__PROBLEM DESCRIPTION__: Nothing but the lines from the one holding "Task: Switch chart to 日线 daily view" through the last line of the material below should be set down, exactly and without images.
════════════════
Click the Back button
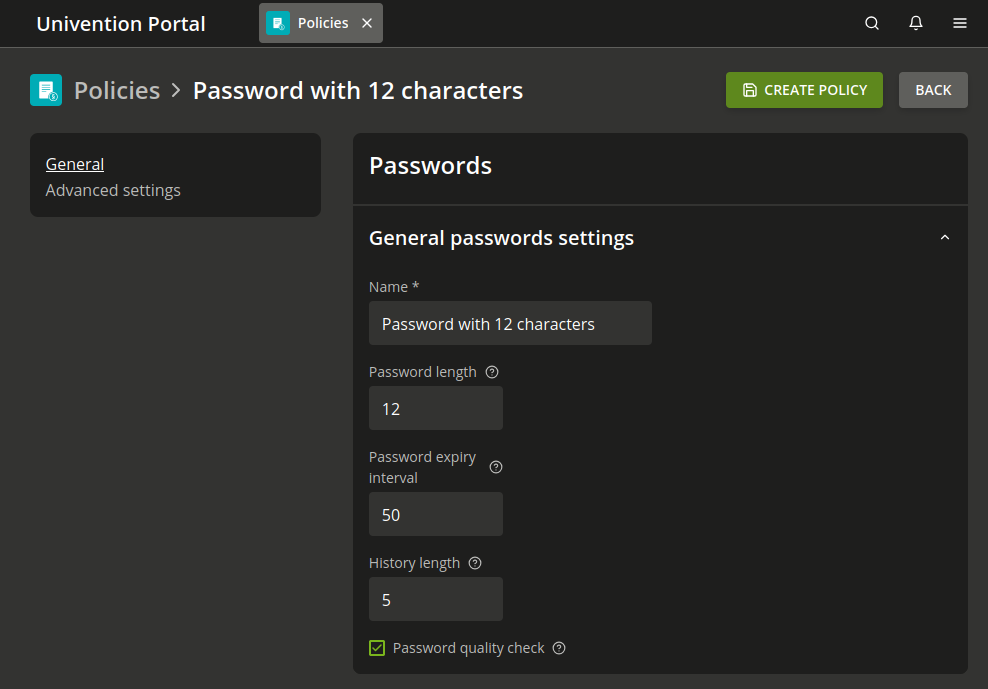coord(933,90)
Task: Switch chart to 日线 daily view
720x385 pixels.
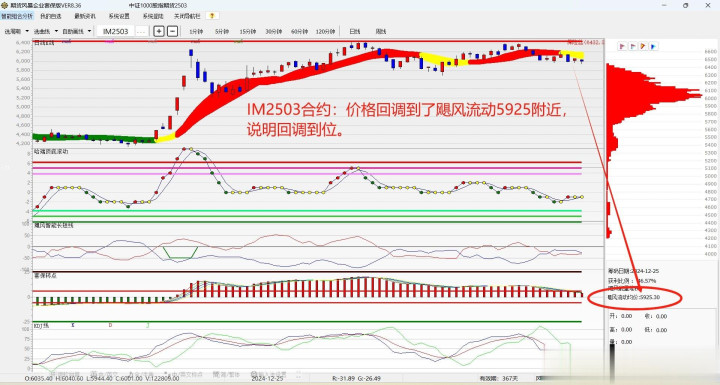Action: (354, 31)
════════════════
__EXPECTED ANSWER__:
Task: Switch chart to 日线 daily view
720x385 pixels.
Action: (354, 31)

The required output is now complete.